Напоследок, в порядке очередности, но не в порядке важности, я решительно настаиваю, что эта книга посвящена возвышенному историческому опыту и никаким другим темам (как то: историче­ское объяснение, историческая причинность, историческое по­вествование, или историческая репрезентация). Поэтому ее не следует интерпретировать как отказ от того, что я говорил на эти темы в своих предыдущих работах. Эта книга не оспаривает убе­ждения, что есть, или скорее имело место, прошлое, существую­щее независимо от того, что мы можем сказать или написать о нем; что в отношении прошлого мы можем делать истинные или ложные высказывания; что мы можем объяснять прошлое, указы­вая на причины или используя тексты, репрезентирующие это прошлое; что все эти предметы подлежат рациональному обсуж­дению; и наконец, что исторический скептицизм безоснователен и существует такая вещь, как прогресс в историописании. Эта книга - не о философских проблемах историописания и не об от­ношении между историописанием и прошлым. Тем не менее она написана из предположения, что в нашем отношении к прошло­му есть этап, предшествующий тому моменту, когда историки при­ступают к бесстрастному исследованию объективно данного им прошлого. Это этап возвышенного исторического опыта24, этап, где происходит то самое гештальт-переключение, о котором я го­ворил выше. Это этап, который поощряет вопросы (разумеется, совершенно непрактические) о том, как возникает понятие исто-

37

 

рического прошлого, о том, как мы связаны с прошлым, о том, должны ли мы считать прошлое важным (или неважным) для нас, и о том, как прошлое может жить в наших сердцах и в наших умах - короче говоря, о том, какова природа и каковы истоки исто­рического сознания. Этот этап предшествует любым вопросам об ис­торической истинности и ложности. Как я объяснил выше, обсу­ждаемую в этой книге концепцию исторического опыта нельзя связывать с вопросами истинности и ложности. Поэтому эту кни­гу нельзя критиковать за то, что она ничего не говорит о том, как исторический опыт может помочь нам добиться истины в отно­шении прошлого. Моя книга просто не об этом. Тем самым я не хочу сказать, что вопросы истинности и ложности не находят своего применения в ситуации, когда мы говорим о том, как мы связаны с нашим прошлым. Напротив, я с большим уважением отношусь к тому, что философы истории успели сказать по этому поводу. Но эта книга посвящена другой теме.

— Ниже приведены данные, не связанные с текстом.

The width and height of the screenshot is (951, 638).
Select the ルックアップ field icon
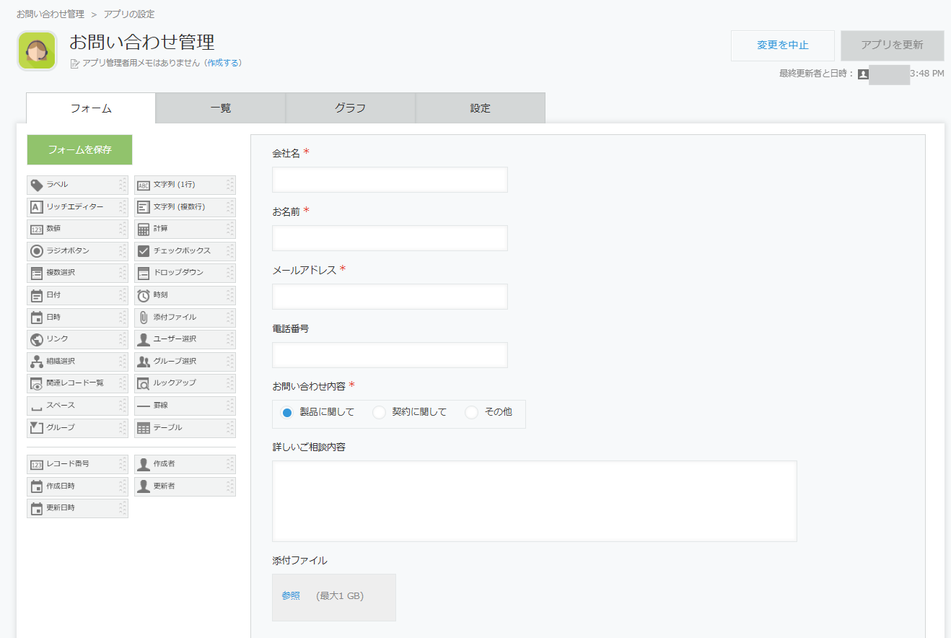click(x=144, y=383)
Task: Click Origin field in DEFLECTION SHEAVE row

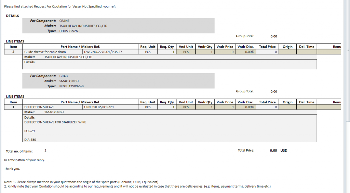Action: tap(287, 107)
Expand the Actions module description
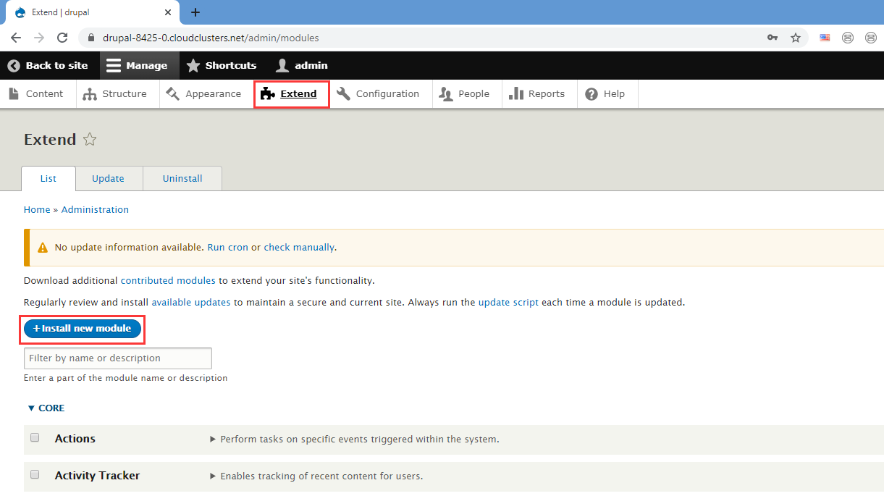 [x=213, y=439]

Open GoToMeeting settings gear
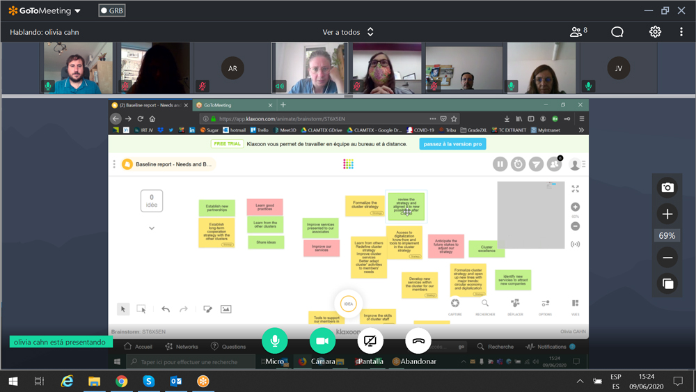655,32
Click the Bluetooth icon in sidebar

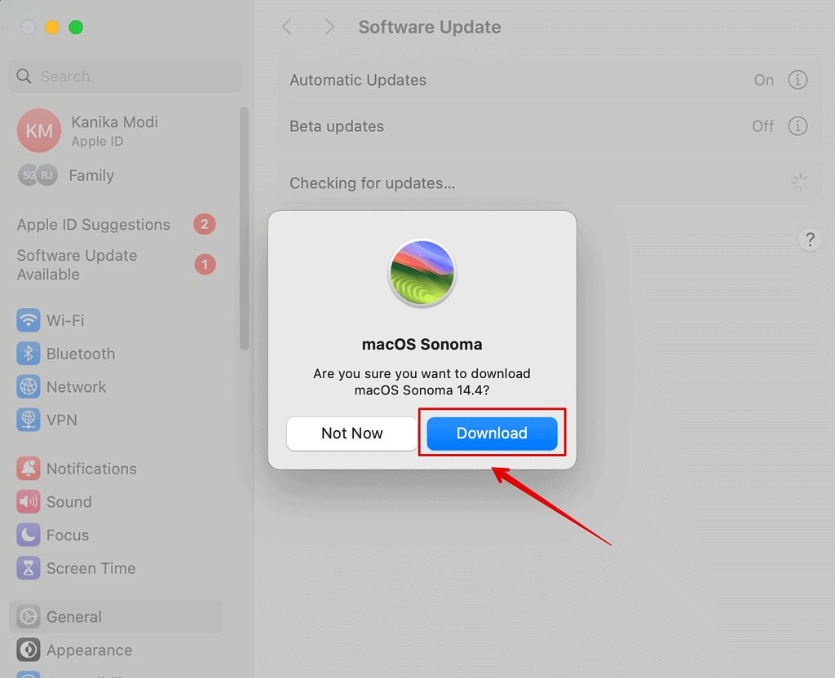pyautogui.click(x=29, y=354)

Поэтому если кто-то твердо и неисправимо убежден, что те во­просы о способе нашего отношения к прошлому, которые успеш­но сопротивляются формулированию в терминах истинности и ложности, только бесполезны, бессмысленны, не заслуживают философского исследования или, хуже того, что они вообще не существуют, пусть он или она сразу закроет эту книгу и никогда больше не открывает ее25.